In this study, an observer-based robust model predictive control scheme is proposed to control a class of switched nonlinear systems in the presence of time delay and parametric uncertainties under arbitrary switching. Constructing an appropriate Lyapunov–Krasovskii functional in conjunction with an infinite horizon cost function, sufficient conditions are obtained to guarantee the asymptotic stability of the closed-loop switched system in terms of linear matrix inequalities depending on the time delay, the upper bounds of uncertain parameters, and the Lipschitz constant of subsystems.

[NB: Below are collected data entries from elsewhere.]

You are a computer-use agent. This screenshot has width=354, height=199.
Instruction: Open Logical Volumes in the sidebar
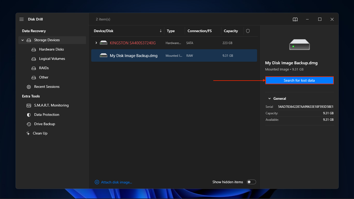click(52, 59)
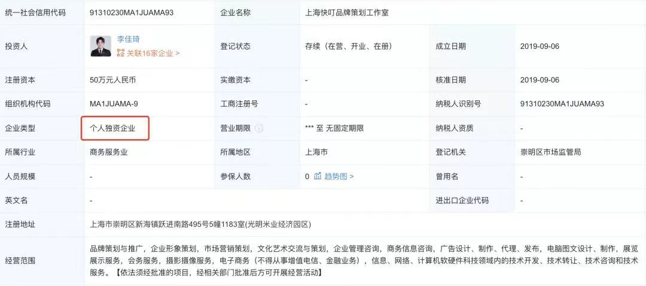Click info icon beside 营业期限
This screenshot has height=286, width=646.
point(259,128)
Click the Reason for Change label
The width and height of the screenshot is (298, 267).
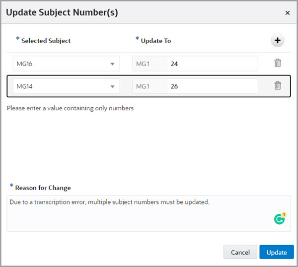pos(43,188)
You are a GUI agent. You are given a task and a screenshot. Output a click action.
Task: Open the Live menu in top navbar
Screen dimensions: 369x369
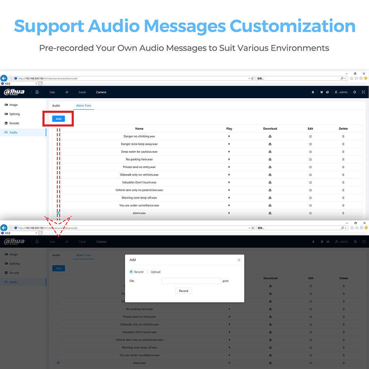52,92
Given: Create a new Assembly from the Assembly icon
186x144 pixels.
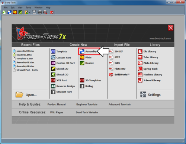Looking at the screenshot, I should pos(82,51).
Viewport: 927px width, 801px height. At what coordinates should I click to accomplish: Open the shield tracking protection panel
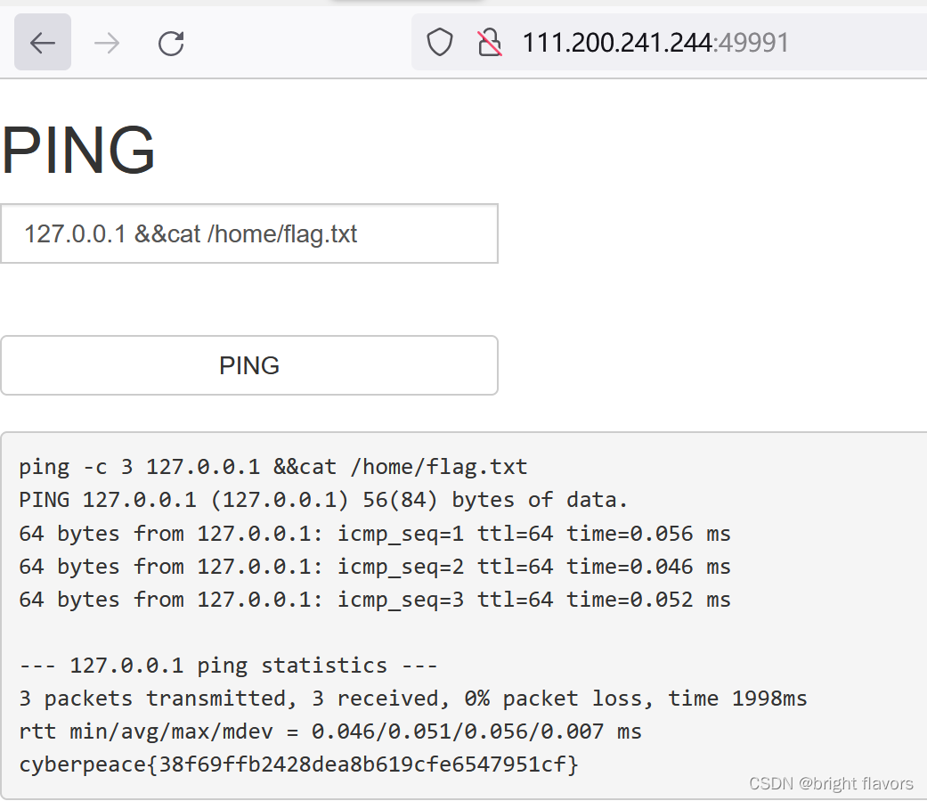(x=439, y=42)
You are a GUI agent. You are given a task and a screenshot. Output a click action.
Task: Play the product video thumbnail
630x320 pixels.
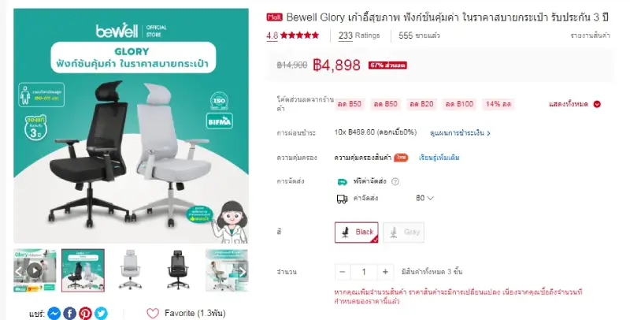tap(35, 270)
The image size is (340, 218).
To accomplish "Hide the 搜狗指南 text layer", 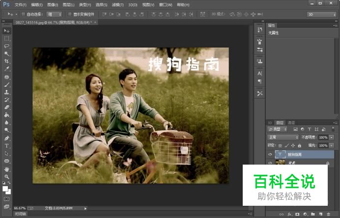I will (270, 154).
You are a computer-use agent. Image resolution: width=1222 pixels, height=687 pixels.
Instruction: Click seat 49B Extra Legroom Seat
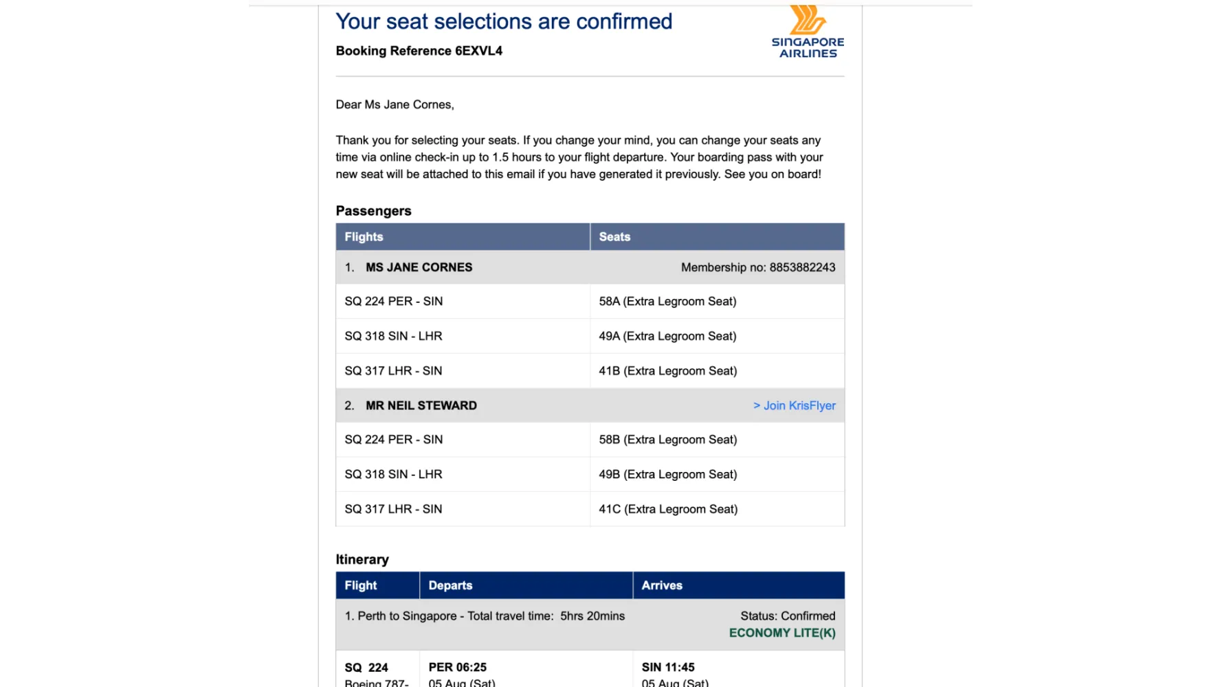[667, 475]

To model the uncertainty of the system, the parametric uncertainty is used to reduce the computational burden and the conservatism of the method. In the proposed method, a predictive state observer and an observer-based controller are synthesized via an online optimization problem to minimize the upper bound of the cost function, while handling the constraints. Finally, the obtained results are validated using practical and numerical simulations.

在这项研究中，提出了一种基于观测器的鲁棒模型预测控制方案，以在任意切换存在时滞和参数不确定性的情况下控制一类切换非线性系统。结合无限远景成本函数构造适当的Lyapunov–Krasovskii函数，获得了充分的条件以保证线性开关系统的不等式取决于时间延迟，不确定参数的上限，从而保证闭环切换系统的渐近稳定性，以及子系统的Lipschitz常数。为了对系统的不确定性进行建模，可以使用参数不确定性来减少计算负担和方法的保守性。在建议的方法中，通过在线优化问题来综合预测状态观察者和基于观察者的控制器，以在处理约束的同时最小化成本函数的上限。最后，使用实际和数值模拟来验证所获得的结果。